• _Requirements_: Carry on the article about ’Pemi Aguda's story collection Ghostroots, given below, starting after its final sentence.

• _Passage given_:
::::::
Ghostroots — magic and mayhem on the streets of Lagos

’Pemi Aguda’s short stories evoke the chaos, smells, corruption and supernatural influences in Nigeria’s biggest city

The Nigerian-American novelist Teju Cole once described Lagos as a city under the spell of “magic and malefaction”. It is a view endorsed in Ghostroots, a thrilling and disturbing new collection of short stories by ’Pemi Aguda.

The author, who grew up in Lagos and is a graduate of the writers’ programme at the University of Michigan, details a sprawling metropolis riven by crime, corruption and poverty but also infused with the nebulous presence of supernatural influences.

In Aguda’s fiction, unexplained powers can be both benign and malign, sometimes at the same time. In some stories, their motivations are good but their impact devastating; in others, they act as messengers of divine retribution. But these ghosts, spirit jesters, unaccountable pestilences and eerie premonitions feel like the inevitable result of an environment in disarray, a place in which power cuts are routine, masculinity is malevolent and Pentecostal ministers hold sway with parables of salvation.

In the opening story, “Manifest”, readers are introduced to the daily reality of life in Nigeria’s most populous city, as an unnamed young woman reads the headlines in the local newspapers: “Woman Cuts Lover’s Penis Off in Rage of Jealousy. Man Beats Daughter to Death for Skipping School. Community in Outskirts of Lagos Hack Thief to Pieces.” For the woman, home offers little security. As she herself begins to commit malicious acts — flooding a bathroom, killing a friend’s puppy — she fears that she is the reincarnation of her own wicked, long dead grandmother.

Aguda’s Lagos is a stultifying ecosystem of short-term schemes, low-paid labour and women overwhelmed by child rearing

It is a telling start to the collection. In Aguda’s stories, families are more likely to be the problem than the answer. In “Breastmilk”, a woman has conflicting emotions about giving birth to a baby boy. “My heart broke a little. A son who could grow up to become a man, a man who might hurt other people no matter how well I raise him because a man is a man, even when he is the best man.” The mother’s inability to conjure milk from her breast is evidence of this barrier between the sexes and, in her mind, linked to her husband’s infidelity. That he feels guilt over the betrayal marks him out as the best of men.
::::::
• _Material shown_:
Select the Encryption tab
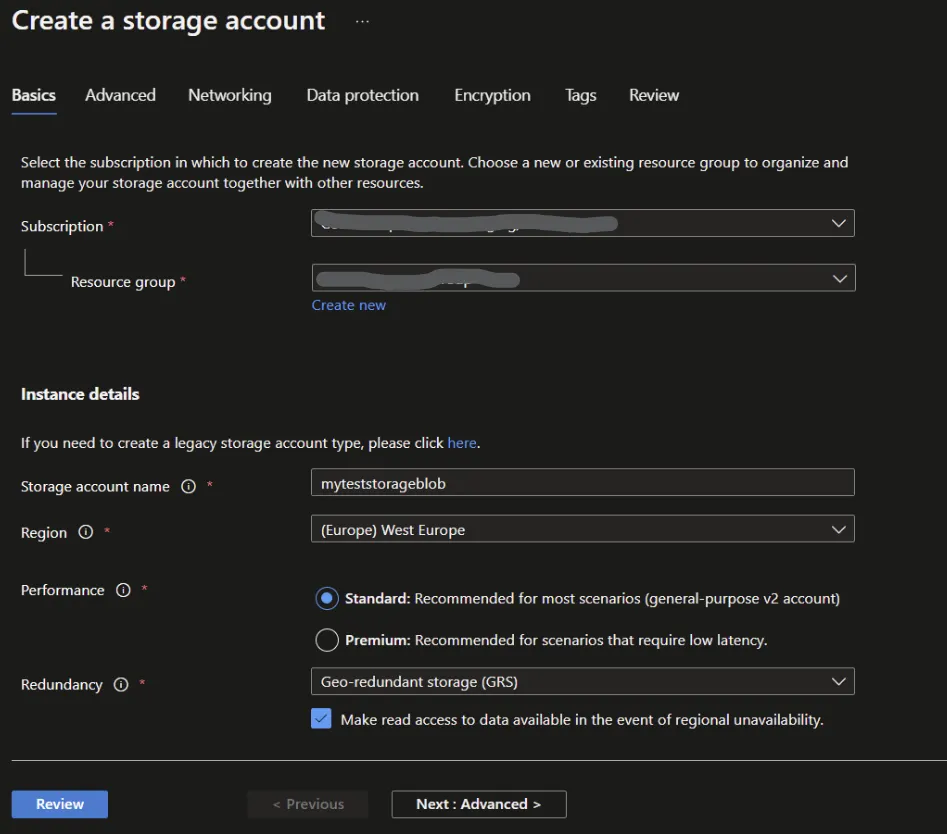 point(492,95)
::::::
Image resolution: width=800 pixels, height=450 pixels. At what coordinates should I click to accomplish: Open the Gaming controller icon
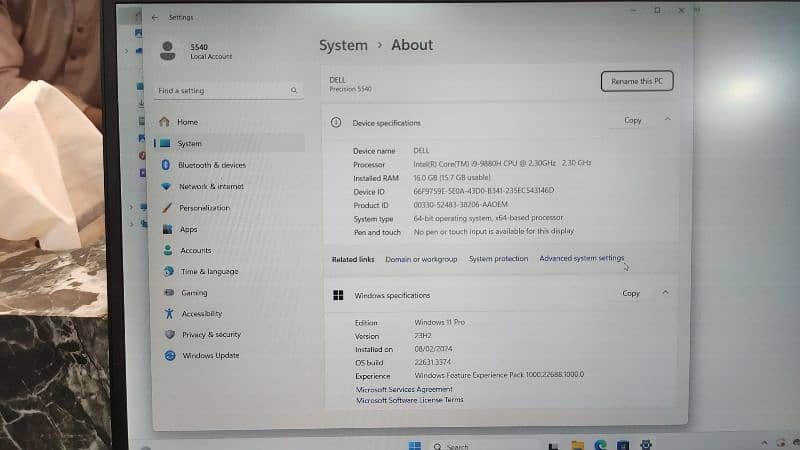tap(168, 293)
::::::
• _Written reply_:
There are various literary touchpoints to Aguda’s narratives, ranging from the English tradition of speculative weird fiction, especially the unsettling spectres of MR James’s shockers, to the contemporary fairy tales of Angela Carter.

In “The Hollow”, echoes of Stephen King resound in a puzzle-box story of a building. Arit, an ambitious trainee architect with a brain “simmering with solutions”, surveys a house that makes no sense: the walls and roofs do not add up to the sum of her blueprints. Walking through its rooms, “a fear clunks up her ribs, puncturing her breaths, a fear that nothing is real and everything is upside down and elementally wrong.” The secret of its design lies in its inception as a haven from an abusive husband.

Aguda’s Lagos is a stultifying ecosystem of short-term schemes, low-paid labour, women overwhelmed by the practicalities of child rearing and men with “syrupy tongues”. The rhythms of Nigerian Pidgin heard on the streets — with its singsong blend of English and staccato interjections — are well captured; as is the pungent gooiness of bodies crammed into its domestic and work spaces. A traumatised mother takes on an “animal smell” while the toe of a destitute teenager is “black on the inside”.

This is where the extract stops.